In [1]:
! ls

CV_function.ipynb         Data_Preprocessing.ipynb  main.ipynb
Data_EDA_First_Week.ipynb first_GP_model.ipynb      pram_grid.ipynb


In [2]:
# Standard library imports
import itertools
import json
import datetime
import pathlib

# Third-party imports
import pandas as pd
import torch
from sklearn.model_selection import ShuffleSplit

# Slim-GSGP imports
from slim_gsgp.datasets.data_loader import load_pandas_df  
from slim_gsgp.utils.utils import train_test_split  
from slim_gsgp.main_gp import gp
from slim_gsgp.main_gsgp import gsgp
#from slim_gsgp.main_slim import slim
from slim_gsgp.evaluators.fitness_functions import rmse

import random
import os
os.chdir(os.path.join(os.getcwd(), os.pardir))

In [3]:
data_dir = pathlib.Path("data")
performance_dir = os.path.join(os.getcwd(), "performance_metrics")

In [4]:
#Search Space
MAX_INIT_DEPTH = 4
MAX_DEPTH = 7
TREE_CONSTANTS = [random.uniform(0, 1) for _ in range(9)]+[ -1.]
TREE_FUNCTIONS = ['add', 'subtract']
PROB_CONSTANT = 0.9

#Problem Instance
#X_train=X_train_tensor, y_train=y_train_tensor, 
#X_test=X_val_tensor, y_test=y_val_tensor,
DATASET_NAME = 'Chicken'
FITNESS_FUNCTION = 'rmse'
MINIMIZATION = True

#GP Instance
POP_SIZE = 50
P_XO = 0.9
INITIALIZER = 'grow'
TOURNAMENT_SIZE = 2

#Solve settings
GENERATIONS = 30
ELISTISM =  True
N_ELITES = 1
TEST_ELITE = True
LOG_PATH = performance_dir
performance_file = os.path.join(performance_dir, 'performance_metrics.csv')
LOG_LEVEL = 2
VERBOSE = 1
N_JOBS = 1
SEED = 2

#LOG_DIR = './log/PC2/'

## Load Data 

In [5]:
# Reading the desired dataset
df = pd.read_csv("data/sustavianfeed.csv", sep=';')
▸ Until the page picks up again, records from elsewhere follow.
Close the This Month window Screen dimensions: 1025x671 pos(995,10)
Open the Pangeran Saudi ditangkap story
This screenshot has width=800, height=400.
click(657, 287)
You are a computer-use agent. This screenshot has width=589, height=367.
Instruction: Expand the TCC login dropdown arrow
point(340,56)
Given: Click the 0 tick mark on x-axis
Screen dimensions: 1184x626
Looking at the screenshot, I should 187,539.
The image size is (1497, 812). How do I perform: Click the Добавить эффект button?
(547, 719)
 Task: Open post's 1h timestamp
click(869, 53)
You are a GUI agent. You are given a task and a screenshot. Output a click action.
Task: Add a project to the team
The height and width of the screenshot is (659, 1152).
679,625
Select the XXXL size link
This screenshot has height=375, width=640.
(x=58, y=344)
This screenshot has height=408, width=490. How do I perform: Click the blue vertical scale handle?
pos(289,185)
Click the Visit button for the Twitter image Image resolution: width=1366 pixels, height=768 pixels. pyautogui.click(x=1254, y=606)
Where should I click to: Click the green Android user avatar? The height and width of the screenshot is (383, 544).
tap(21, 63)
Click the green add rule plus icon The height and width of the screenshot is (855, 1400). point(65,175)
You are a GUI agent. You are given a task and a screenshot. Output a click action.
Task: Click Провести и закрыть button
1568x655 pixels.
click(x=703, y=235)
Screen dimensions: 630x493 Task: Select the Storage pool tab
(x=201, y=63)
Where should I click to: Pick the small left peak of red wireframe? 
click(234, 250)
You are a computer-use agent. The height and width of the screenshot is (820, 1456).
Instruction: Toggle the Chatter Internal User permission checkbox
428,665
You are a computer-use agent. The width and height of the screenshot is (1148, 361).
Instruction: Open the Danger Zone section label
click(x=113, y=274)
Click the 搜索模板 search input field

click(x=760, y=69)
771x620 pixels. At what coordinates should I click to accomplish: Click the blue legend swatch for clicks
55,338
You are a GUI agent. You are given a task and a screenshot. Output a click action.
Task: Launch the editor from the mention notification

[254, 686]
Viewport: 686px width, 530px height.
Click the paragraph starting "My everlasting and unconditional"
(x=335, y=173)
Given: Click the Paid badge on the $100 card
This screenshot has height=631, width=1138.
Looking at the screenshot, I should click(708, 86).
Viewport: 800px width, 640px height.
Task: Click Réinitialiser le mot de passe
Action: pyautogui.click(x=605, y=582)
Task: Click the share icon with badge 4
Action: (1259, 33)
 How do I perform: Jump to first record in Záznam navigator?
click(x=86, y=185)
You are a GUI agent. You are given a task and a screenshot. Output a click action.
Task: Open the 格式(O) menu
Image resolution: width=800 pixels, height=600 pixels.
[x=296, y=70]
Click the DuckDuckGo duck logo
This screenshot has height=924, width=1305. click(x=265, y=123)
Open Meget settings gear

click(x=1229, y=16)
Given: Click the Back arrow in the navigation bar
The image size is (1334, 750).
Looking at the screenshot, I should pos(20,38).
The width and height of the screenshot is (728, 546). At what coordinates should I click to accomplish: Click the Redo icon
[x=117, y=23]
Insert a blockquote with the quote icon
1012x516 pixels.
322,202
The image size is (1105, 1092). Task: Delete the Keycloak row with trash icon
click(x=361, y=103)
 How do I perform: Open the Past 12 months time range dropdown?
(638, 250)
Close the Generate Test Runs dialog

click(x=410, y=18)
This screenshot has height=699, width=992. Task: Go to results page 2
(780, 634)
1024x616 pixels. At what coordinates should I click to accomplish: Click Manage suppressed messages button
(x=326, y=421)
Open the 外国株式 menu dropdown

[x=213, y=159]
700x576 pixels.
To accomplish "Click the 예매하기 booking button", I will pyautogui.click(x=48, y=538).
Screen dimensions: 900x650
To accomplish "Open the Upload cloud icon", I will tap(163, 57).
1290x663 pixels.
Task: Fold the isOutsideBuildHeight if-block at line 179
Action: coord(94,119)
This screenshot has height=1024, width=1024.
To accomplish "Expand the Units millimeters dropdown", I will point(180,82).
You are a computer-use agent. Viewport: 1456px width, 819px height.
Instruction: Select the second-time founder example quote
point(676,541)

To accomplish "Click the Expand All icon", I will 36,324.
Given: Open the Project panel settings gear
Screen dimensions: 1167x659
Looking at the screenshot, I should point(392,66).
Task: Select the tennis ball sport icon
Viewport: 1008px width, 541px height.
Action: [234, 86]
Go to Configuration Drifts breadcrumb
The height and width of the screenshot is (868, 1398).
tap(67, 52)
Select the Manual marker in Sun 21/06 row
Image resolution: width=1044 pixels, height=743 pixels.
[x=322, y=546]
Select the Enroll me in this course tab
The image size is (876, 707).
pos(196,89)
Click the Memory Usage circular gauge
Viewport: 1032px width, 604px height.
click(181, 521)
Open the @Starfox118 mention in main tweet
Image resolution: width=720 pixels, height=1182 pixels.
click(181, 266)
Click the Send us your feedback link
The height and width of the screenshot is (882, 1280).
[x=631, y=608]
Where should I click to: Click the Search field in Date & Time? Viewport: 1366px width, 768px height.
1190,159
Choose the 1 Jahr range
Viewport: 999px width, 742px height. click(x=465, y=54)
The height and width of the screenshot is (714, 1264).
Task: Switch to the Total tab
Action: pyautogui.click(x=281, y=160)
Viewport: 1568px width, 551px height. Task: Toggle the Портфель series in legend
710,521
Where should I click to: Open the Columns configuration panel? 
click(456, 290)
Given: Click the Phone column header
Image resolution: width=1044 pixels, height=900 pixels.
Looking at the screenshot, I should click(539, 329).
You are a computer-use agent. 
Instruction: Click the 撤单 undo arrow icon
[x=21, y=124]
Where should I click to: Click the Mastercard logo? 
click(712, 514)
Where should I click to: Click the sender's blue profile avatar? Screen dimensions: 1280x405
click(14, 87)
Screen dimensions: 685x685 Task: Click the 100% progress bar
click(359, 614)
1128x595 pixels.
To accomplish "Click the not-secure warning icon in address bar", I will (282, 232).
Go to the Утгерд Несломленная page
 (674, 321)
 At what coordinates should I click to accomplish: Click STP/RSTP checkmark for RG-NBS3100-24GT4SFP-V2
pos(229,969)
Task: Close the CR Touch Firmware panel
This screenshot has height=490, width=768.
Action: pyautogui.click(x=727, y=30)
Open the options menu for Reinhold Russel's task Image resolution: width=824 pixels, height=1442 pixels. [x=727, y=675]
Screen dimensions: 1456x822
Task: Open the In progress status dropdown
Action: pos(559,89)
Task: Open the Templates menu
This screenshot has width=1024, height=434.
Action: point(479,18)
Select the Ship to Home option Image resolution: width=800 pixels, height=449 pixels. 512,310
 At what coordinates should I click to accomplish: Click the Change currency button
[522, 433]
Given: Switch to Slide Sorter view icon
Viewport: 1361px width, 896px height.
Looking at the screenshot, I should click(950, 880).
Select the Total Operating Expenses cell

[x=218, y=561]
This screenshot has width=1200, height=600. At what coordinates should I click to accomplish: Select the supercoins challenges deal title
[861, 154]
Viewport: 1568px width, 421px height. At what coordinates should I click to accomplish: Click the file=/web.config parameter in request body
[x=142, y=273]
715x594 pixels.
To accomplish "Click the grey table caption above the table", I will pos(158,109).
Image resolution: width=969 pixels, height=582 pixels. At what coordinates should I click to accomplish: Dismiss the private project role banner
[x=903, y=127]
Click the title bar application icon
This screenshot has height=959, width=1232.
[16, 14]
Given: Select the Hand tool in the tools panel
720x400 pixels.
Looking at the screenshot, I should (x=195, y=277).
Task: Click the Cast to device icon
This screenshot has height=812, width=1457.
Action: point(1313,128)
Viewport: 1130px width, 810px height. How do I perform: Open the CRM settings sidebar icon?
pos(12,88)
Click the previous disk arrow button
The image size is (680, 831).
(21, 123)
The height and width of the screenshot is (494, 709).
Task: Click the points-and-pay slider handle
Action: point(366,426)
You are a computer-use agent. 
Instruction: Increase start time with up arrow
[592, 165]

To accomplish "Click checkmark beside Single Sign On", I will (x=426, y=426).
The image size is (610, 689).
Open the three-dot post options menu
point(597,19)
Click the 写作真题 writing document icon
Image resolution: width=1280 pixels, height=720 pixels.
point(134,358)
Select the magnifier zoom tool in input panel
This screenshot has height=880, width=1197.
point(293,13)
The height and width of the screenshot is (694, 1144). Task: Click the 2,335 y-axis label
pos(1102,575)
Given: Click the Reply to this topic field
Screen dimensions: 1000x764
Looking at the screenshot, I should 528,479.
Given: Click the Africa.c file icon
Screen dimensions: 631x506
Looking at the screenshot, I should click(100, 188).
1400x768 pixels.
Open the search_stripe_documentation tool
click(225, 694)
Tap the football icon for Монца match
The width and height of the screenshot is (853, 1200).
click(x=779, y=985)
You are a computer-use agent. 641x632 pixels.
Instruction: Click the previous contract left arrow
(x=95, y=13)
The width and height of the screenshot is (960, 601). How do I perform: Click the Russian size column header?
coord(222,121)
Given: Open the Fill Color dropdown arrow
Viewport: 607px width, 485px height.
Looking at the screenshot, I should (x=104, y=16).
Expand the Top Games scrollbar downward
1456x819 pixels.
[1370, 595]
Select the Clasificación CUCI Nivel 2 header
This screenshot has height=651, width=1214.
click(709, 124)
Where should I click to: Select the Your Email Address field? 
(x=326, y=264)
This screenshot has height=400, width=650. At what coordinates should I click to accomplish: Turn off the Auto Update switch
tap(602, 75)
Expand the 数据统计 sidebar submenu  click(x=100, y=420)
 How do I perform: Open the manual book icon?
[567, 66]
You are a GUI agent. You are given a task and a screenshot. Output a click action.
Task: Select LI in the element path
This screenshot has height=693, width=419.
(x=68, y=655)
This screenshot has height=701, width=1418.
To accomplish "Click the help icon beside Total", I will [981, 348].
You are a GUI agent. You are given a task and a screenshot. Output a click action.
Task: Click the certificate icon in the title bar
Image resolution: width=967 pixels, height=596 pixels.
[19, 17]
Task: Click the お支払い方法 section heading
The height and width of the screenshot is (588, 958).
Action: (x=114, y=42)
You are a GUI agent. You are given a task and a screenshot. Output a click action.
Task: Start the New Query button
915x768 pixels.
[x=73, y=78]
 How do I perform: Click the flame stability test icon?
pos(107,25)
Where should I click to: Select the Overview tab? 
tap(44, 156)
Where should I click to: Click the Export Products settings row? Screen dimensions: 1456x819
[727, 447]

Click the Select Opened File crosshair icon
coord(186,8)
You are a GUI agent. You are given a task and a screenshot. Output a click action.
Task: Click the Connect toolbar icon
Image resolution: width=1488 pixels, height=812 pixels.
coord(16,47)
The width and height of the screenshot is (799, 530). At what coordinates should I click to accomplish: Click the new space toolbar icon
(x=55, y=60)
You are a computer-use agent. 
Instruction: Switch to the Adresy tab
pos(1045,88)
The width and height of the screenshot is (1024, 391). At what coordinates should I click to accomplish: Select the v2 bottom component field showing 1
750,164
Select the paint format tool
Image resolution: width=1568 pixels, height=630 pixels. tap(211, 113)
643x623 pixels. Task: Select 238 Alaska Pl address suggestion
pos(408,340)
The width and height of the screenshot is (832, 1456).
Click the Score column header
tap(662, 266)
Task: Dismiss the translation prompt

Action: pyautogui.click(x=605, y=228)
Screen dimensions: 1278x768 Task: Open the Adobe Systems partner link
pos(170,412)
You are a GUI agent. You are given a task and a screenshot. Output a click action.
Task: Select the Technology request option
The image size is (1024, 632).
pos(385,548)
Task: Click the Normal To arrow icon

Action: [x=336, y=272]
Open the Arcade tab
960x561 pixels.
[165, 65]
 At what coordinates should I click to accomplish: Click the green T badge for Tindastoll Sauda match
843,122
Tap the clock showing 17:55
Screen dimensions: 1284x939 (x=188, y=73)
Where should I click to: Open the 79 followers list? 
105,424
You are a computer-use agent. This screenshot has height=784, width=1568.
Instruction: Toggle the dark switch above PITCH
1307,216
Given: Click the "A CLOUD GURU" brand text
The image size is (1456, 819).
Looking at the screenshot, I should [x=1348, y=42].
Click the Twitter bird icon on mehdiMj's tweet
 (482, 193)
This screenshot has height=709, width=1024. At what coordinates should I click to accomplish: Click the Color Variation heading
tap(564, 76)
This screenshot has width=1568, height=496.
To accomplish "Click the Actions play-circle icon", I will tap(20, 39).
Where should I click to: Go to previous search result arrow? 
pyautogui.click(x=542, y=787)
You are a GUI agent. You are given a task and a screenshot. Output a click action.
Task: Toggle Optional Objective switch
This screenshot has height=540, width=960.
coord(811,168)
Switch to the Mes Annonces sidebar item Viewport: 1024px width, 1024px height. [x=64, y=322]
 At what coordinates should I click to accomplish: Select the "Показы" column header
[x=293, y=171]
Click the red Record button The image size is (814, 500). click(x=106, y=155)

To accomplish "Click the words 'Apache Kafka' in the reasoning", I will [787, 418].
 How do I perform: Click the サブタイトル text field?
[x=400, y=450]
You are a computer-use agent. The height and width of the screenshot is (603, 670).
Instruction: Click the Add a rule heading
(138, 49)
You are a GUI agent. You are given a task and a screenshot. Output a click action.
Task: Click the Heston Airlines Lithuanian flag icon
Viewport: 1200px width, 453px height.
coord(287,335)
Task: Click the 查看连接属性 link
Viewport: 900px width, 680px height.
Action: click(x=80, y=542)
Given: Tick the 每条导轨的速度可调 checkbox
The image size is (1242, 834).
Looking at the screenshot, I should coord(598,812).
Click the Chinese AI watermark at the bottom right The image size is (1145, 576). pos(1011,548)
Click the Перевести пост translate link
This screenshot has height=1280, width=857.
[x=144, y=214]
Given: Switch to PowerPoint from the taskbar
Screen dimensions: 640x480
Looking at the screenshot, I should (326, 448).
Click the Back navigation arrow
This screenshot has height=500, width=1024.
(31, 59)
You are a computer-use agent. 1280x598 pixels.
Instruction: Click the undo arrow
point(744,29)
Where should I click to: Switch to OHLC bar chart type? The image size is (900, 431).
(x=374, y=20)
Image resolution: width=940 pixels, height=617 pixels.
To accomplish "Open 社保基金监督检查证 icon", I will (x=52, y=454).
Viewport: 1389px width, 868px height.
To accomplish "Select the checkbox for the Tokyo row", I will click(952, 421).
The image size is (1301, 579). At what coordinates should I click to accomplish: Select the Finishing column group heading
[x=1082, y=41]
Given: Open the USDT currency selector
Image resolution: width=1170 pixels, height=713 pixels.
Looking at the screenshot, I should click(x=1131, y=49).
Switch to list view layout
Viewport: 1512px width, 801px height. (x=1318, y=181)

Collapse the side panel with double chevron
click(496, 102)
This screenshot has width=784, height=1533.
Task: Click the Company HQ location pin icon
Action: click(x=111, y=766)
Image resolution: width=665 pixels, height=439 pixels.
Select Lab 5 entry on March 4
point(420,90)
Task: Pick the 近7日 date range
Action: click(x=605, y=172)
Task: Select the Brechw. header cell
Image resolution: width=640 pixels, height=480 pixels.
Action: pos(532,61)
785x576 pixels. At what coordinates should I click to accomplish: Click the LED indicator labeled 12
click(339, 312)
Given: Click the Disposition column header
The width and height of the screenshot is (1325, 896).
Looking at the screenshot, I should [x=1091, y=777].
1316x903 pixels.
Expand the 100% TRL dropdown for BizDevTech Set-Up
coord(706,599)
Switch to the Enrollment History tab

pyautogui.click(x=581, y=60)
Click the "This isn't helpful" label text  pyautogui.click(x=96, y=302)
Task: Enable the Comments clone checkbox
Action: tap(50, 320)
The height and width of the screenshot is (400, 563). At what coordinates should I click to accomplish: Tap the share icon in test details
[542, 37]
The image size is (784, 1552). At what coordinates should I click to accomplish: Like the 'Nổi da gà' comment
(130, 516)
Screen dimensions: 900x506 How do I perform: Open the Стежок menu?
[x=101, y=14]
# Dropping the first column (index) and renaming the columns
df = df.drop(columns= ['WING TAG', 'EMPTY MUSCULAR STOMACH'])

# Moving crude protein to the end of the dataframe
df = df[[col for col in df.columns if col != 'CRUDE PROTEIN'] + ['CRUDE PROTEIN']] 

In [6]:
# Turning df into X and y torch.Tensors
X, y = load_pandas_df(df, X_y=True)

# Split into train and test sets
X_train, X_test, y_train, y_test = train_test_split(X, y, p_test=0.1)

# using  GP

In [7]:
instance_gp = gp(
# ---
    # Search Space
    init_depth=MAX_INIT_DEPTH,
    max_depth=MAX_DEPTH,
    tree_constants=TREE_CONSTANTS,
    tree_functions=TREE_FUNCTIONS,
    prob_const = PROB_CONSTANT,
    # --
    # Problem Instance
    X_train=X_train,
    y_train=y_train,
    X_test=X_test,
    y_test=y_test,
    dataset_name=DATASET_NAME,
    fitness_function=FITNESS_FUNCTION,
    minimization=MINIMIZATION,
    # --
    # GP instance 
    pop_size=POP_SIZE,
    p_xo = P_XO,
    initializer=INITIALIZER,
    tournament_size = TOURNAMENT_SIZE,
    # ---
    # Solve settings
    n_iter=GENERATIONS,
    elitism=ELISTISM,
    n_elites=N_ELITES,
    test_elite=True,
    log_path=performance_file,
    log_level=LOG_LEVEL,
    verbose=VERBOSE,
    n_jobs=1,
    seed=2
)



Verbose Reporter
-----------------------------------------------------------------------------------------------------------------------------------------
|         Dataset         |  Generation  |     Train Fitness     |       Test Fitness       |        Timing          |      Nodes       |
-----------------------------------------------------------------------------------------------------------------------------------------
|     Chicken             |       0      |   75.66123962402344   |   75.65634155273438      |   0.0021779537200927734|      3           |
|     Chicken             |       1      |   75.58212280273438   |   75.57720947265625      |   0.0012166500091552734|      3           |
|     Chicken             |       2      |   70.98829650878906   |   71.70576477050781      |   0.001386880874633789 |      3           |
|     Chicken             |       3      |   63.34794998168945   |   63.042388916015625     |   0.0010457038879394531|      3           |
|     Chicken    

# run montecarlo simulation

In [8]:
from utils.grid_search_v2_leo import grid_search



# Define a parameter grid for the grid search
param_grid = {
    'max_depth':[MAX_DEPTH,MAX_DEPTH+1],
    'tree_constants':[TREE_CONSTANTS],
    'tree_functions':[TREE_FUNCTIONS],
    'prob_const':[PROB_CONSTANT],
    'verbose' :[0]
}

# Perform grid search
grid_search(
    X_train,
    y_train,
    param_grid=param_grid
)


Grid Search Progress: 100%|██████████| 2/2 [03:00<00:00, 90.27s/combination]